---------- Input

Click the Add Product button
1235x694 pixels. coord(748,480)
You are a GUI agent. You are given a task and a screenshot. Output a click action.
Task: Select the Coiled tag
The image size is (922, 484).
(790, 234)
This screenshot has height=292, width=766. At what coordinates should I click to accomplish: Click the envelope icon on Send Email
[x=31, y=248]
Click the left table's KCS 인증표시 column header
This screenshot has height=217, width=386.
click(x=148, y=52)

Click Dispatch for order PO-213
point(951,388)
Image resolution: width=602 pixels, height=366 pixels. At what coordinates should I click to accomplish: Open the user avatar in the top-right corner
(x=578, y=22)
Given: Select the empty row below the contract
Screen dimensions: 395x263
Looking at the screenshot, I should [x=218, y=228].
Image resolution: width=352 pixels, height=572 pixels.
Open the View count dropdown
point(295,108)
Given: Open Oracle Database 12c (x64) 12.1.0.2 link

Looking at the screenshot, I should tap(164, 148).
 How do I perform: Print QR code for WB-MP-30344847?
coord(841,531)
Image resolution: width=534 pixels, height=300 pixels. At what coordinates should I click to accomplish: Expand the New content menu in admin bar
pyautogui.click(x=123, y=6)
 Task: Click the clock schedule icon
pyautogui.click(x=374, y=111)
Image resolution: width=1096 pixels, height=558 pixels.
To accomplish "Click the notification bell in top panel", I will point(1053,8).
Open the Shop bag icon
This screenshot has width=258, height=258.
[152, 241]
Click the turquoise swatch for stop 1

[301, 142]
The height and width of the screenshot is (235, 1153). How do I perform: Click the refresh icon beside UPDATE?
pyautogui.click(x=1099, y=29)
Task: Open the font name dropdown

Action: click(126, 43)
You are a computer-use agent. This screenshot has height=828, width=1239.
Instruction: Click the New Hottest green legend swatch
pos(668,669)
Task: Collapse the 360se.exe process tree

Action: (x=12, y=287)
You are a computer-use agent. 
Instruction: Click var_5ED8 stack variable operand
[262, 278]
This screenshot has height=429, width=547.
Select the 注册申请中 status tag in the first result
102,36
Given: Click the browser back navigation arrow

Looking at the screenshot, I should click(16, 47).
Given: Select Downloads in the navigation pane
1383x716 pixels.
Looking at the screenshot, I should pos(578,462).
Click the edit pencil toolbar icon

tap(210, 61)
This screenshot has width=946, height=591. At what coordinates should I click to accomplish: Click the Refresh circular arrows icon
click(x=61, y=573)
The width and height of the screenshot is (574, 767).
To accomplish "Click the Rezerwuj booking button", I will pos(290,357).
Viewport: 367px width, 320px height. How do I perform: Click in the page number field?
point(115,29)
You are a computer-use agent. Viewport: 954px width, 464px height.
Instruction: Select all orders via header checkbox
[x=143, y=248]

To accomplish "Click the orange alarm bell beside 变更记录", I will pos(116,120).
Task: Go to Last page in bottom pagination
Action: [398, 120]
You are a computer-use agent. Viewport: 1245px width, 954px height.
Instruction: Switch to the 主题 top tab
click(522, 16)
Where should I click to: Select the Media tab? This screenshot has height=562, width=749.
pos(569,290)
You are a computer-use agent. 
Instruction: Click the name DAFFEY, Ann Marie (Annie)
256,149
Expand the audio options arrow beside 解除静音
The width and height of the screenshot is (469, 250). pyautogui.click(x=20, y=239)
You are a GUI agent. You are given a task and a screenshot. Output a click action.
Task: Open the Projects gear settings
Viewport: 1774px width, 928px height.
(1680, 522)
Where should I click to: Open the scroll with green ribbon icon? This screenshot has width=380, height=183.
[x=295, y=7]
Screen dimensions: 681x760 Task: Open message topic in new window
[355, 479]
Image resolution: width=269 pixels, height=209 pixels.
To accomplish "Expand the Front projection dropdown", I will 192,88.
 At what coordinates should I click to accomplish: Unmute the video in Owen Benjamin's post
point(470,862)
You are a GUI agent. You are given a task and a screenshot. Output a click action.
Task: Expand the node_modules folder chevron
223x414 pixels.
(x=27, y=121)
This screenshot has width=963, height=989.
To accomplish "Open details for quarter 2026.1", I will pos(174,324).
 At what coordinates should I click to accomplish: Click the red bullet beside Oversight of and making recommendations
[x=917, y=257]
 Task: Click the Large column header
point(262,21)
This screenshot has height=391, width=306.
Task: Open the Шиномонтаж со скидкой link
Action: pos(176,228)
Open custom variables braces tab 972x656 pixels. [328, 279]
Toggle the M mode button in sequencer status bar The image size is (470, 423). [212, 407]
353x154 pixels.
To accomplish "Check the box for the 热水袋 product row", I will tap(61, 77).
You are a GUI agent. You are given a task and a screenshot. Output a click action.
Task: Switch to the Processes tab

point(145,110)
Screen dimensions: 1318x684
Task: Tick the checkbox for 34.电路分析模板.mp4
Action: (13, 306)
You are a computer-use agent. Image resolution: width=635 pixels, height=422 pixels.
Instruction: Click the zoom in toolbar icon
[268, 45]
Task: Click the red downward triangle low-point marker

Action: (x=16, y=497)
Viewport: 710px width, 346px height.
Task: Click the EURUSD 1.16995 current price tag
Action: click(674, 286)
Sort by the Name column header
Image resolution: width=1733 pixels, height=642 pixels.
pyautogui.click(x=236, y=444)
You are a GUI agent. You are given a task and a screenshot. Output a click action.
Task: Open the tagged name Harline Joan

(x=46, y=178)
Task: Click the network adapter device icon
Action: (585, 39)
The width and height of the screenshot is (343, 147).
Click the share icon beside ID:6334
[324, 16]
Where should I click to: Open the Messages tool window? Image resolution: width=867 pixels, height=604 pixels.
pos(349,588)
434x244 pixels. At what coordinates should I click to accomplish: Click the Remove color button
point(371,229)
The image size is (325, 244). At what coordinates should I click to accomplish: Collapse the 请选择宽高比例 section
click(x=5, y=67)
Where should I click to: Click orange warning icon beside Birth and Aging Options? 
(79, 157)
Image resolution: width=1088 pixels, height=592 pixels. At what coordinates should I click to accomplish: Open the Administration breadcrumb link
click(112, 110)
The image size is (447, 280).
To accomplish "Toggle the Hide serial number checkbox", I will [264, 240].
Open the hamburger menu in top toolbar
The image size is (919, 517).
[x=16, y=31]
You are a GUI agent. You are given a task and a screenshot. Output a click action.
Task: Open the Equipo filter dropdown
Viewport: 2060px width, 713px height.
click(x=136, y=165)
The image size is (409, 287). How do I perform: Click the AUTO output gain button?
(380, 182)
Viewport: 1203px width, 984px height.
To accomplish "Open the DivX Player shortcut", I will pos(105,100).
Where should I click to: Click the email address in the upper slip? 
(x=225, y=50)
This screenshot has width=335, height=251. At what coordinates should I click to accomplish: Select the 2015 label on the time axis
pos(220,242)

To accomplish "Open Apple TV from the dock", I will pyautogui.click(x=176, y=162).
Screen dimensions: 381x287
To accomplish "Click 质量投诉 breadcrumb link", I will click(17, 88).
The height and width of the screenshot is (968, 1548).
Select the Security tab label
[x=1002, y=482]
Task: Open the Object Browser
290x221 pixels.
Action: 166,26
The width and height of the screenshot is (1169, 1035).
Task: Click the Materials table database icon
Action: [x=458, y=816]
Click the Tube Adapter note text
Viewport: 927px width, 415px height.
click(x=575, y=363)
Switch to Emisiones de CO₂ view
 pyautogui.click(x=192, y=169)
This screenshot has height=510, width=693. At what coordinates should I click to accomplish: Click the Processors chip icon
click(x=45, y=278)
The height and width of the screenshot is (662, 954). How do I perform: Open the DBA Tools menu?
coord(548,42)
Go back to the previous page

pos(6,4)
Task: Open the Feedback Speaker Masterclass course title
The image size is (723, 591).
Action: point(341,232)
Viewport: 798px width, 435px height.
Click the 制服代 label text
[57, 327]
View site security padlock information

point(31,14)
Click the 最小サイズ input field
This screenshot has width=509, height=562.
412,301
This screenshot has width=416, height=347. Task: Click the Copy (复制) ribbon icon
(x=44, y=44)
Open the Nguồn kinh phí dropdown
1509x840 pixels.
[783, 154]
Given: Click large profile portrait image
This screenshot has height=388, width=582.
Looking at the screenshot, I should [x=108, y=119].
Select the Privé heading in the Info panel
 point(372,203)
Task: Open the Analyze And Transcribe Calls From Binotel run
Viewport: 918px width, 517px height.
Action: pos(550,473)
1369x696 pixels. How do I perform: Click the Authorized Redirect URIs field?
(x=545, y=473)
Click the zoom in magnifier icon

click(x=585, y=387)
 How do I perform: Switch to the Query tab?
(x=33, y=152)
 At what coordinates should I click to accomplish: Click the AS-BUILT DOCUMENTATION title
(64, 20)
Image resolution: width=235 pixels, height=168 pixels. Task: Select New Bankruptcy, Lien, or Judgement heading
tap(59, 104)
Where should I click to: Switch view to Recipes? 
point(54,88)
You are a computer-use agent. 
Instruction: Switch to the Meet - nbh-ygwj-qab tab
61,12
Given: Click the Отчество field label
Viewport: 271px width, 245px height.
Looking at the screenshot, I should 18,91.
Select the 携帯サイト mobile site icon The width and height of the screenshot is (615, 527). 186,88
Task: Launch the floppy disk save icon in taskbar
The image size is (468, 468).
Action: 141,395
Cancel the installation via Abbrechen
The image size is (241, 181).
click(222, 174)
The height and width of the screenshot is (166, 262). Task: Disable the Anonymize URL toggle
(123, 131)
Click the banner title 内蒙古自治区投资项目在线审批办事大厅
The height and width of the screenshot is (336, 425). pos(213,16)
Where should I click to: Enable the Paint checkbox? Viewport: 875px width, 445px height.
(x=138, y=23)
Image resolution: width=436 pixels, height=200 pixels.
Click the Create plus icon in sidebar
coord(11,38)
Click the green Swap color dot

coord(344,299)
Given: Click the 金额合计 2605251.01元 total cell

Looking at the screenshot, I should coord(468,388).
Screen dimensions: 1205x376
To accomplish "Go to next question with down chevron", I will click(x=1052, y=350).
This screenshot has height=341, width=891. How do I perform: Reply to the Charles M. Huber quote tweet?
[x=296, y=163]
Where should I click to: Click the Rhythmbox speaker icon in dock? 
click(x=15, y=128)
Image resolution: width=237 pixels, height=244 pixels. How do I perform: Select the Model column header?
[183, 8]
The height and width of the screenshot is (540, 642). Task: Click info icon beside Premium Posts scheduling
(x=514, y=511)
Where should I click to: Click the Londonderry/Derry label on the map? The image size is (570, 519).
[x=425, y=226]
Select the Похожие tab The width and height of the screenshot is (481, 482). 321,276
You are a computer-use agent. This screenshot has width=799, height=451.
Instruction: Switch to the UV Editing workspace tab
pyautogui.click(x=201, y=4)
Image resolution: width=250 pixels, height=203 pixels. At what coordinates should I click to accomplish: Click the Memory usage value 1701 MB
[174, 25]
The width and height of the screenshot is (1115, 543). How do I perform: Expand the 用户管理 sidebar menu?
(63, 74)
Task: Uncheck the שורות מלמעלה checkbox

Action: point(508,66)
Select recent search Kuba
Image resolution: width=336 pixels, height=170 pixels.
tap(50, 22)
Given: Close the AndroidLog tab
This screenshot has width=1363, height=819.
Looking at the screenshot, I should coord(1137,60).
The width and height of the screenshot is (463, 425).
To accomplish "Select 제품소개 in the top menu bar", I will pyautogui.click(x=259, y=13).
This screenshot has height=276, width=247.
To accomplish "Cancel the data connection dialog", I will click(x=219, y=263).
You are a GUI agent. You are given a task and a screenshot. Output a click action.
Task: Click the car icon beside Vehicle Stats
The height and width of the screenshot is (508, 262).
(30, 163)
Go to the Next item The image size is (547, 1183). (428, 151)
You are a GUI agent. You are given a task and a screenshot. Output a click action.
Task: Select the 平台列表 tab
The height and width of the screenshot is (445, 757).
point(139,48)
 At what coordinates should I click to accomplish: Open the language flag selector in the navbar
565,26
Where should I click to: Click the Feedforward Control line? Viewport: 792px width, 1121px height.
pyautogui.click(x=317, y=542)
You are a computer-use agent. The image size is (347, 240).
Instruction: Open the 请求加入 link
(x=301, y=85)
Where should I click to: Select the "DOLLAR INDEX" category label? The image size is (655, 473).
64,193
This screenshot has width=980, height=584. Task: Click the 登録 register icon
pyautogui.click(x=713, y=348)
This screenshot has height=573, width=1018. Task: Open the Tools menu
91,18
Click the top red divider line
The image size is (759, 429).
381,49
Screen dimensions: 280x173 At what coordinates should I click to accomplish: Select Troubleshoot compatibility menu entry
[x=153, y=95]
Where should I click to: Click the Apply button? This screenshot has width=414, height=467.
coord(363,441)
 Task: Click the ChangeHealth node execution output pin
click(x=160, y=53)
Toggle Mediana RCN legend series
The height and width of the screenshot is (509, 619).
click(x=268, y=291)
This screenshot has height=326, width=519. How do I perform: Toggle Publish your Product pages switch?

--------------------

### Direction
Express every line of the data, from the line containing "Toggle the M" down to the line containing "Action: (13, 306)", as a Markdown table with the columns Row and Line, leaving out blank lines.

### Exercise response
| Row | Line |
|---|---|
| 1 | Toggle the M mode button in sequencer status bar The image size is (470, 423). [212, 407] |
| 2 | 353x154 pixels. |
| 3 | To accomplish "Check the box for the 热水袋 product row", I will tap(61, 77). |
| 4 | You are a GUI agent. You are given a task and a screenshot. Output a click action. |
| 5 | Task: Switch to the Processes tab |
| 6 | point(145,110) |
| 7 | Screen dimensions: 1318x684 |
| 8 | Task: Tick the checkbox for 34.电路分析模板.mp4 |
| 9 | Action: (13, 306) |